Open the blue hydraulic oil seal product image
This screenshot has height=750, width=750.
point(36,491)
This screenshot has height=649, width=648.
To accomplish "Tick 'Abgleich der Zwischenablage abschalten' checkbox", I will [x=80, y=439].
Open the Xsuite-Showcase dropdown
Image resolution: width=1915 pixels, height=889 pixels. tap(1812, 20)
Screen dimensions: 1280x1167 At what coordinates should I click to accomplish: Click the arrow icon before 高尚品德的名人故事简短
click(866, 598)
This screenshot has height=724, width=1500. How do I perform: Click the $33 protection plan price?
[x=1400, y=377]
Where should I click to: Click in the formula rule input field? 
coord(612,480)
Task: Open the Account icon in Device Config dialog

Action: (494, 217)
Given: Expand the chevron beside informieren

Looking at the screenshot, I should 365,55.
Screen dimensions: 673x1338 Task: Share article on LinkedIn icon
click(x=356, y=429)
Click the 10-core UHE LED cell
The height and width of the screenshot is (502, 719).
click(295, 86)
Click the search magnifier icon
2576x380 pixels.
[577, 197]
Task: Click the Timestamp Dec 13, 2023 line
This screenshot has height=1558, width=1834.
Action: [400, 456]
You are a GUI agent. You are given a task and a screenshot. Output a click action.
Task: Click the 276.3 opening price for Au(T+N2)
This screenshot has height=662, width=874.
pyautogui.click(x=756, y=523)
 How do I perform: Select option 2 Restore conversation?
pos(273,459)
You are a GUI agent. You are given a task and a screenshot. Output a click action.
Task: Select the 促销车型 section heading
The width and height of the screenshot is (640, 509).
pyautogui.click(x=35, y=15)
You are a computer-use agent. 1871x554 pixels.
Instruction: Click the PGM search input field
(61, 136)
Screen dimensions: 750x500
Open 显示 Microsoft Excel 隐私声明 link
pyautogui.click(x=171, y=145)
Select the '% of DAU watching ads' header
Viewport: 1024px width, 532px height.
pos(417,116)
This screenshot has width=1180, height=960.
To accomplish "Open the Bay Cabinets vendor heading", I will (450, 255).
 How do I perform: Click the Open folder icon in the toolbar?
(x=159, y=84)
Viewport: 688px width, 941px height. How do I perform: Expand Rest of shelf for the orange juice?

════════════════

* Exercise description
Which of the lines above contain the string "will"? Copy each such line in full, treating uppercase and lowercase as different.

* Finished task
To accomplish "Tick 'Abgleich der Zwischenablage abschalten' checkbox", I will [x=80, y=439].
To accomplish "Open the Bay Cabinets vendor heading", I will (450, 255).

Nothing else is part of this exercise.